### Сохранённые записи данных
------------------------------------------------------------

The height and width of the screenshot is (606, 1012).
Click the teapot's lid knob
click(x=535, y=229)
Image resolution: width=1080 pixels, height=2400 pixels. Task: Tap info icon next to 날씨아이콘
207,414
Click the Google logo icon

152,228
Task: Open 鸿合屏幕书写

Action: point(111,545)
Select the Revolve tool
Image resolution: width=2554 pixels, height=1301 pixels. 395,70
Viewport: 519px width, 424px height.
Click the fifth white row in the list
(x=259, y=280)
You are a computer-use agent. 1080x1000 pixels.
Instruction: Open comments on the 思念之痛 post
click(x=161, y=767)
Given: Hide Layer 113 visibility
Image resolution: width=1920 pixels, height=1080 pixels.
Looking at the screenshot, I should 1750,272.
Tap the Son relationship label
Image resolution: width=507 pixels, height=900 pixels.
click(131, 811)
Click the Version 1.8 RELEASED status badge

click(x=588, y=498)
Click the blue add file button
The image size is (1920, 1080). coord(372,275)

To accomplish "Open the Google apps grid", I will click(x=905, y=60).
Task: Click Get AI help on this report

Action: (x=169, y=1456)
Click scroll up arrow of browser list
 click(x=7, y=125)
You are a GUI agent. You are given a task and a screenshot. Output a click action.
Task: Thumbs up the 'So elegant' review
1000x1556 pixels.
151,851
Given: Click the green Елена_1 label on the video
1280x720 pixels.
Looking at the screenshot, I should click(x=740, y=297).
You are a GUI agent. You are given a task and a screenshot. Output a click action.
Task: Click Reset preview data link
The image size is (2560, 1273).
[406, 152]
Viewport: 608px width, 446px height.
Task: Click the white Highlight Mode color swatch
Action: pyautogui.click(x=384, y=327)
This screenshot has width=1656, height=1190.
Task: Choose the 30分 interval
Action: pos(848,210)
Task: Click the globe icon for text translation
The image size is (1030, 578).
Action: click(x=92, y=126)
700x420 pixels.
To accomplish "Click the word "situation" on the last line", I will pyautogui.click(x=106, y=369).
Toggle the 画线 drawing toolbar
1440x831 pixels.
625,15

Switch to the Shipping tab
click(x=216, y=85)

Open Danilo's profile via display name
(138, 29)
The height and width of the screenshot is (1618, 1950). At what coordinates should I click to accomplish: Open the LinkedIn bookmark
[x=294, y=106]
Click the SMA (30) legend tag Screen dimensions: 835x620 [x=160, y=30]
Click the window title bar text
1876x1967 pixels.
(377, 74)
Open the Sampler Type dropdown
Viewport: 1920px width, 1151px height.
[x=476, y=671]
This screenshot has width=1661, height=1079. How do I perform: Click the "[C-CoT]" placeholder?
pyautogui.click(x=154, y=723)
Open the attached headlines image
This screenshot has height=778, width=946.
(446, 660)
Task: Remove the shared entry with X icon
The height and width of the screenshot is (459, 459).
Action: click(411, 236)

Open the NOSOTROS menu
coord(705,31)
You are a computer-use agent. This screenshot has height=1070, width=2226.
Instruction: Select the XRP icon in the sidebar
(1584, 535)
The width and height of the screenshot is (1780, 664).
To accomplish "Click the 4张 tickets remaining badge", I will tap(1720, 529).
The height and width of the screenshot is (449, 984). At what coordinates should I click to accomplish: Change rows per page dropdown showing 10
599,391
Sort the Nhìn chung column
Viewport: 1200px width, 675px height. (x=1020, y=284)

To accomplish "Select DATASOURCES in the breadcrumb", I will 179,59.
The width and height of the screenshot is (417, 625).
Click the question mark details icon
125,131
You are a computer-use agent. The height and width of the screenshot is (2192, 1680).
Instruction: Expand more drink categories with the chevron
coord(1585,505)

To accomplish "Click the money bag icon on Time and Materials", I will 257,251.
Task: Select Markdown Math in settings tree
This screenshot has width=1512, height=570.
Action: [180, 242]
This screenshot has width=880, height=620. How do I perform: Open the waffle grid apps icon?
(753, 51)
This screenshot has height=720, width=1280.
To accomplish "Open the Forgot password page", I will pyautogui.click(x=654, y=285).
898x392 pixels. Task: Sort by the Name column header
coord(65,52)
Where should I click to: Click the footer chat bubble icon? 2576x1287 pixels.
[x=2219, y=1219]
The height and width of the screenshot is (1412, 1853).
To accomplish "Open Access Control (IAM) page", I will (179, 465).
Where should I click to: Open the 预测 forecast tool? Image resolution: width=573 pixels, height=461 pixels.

------------------------------------------------------------

### ПОСТАНОВКА ЗАДАЧИ
Отредактируйте записи от самого начала до строки с «Action: click(x=92, y=126)» включительно: замените «teapot's» на «kettle's», а всё остальное оставьте без изменений.

### ОТВЕТ НА ЗАДАНИЕ
The height and width of the screenshot is (606, 1012).
Click the kettle's lid knob
click(x=535, y=229)
Image resolution: width=1080 pixels, height=2400 pixels. Task: Tap info icon next to 날씨아이콘
207,414
Click the Google logo icon

152,228
Task: Open 鸿合屏幕书写

Action: point(111,545)
Select the Revolve tool
Image resolution: width=2554 pixels, height=1301 pixels. 395,70
Viewport: 519px width, 424px height.
Click the fifth white row in the list
(x=259, y=280)
You are a computer-use agent. 1080x1000 pixels.
Instruction: Open comments on the 思念之痛 post
click(x=161, y=767)
Given: Hide Layer 113 visibility
Image resolution: width=1920 pixels, height=1080 pixels.
Looking at the screenshot, I should 1750,272.
Tap the Son relationship label
Image resolution: width=507 pixels, height=900 pixels.
click(131, 811)
Click the Version 1.8 RELEASED status badge

click(x=588, y=498)
Click the blue add file button
The image size is (1920, 1080). coord(372,275)

To accomplish "Open the Google apps grid", I will click(x=905, y=60).
Task: Click Get AI help on this report

Action: (x=169, y=1456)
Click scroll up arrow of browser list
 click(x=7, y=125)
You are a GUI agent. You are given a task and a screenshot. Output a click action.
Task: Thumbs up the 'So elegant' review
1000x1556 pixels.
151,851
Given: Click the green Елена_1 label on the video
1280x720 pixels.
Looking at the screenshot, I should click(x=740, y=297).
You are a GUI agent. You are given a task and a screenshot. Output a click action.
Task: Click Reset preview data link
The image size is (2560, 1273).
[406, 152]
Viewport: 608px width, 446px height.
Task: Click the white Highlight Mode color swatch
Action: pyautogui.click(x=384, y=327)
This screenshot has width=1656, height=1190.
Task: Choose the 30分 interval
Action: pos(848,210)
Task: Click the globe icon for text translation
The image size is (1030, 578).
Action: click(x=92, y=126)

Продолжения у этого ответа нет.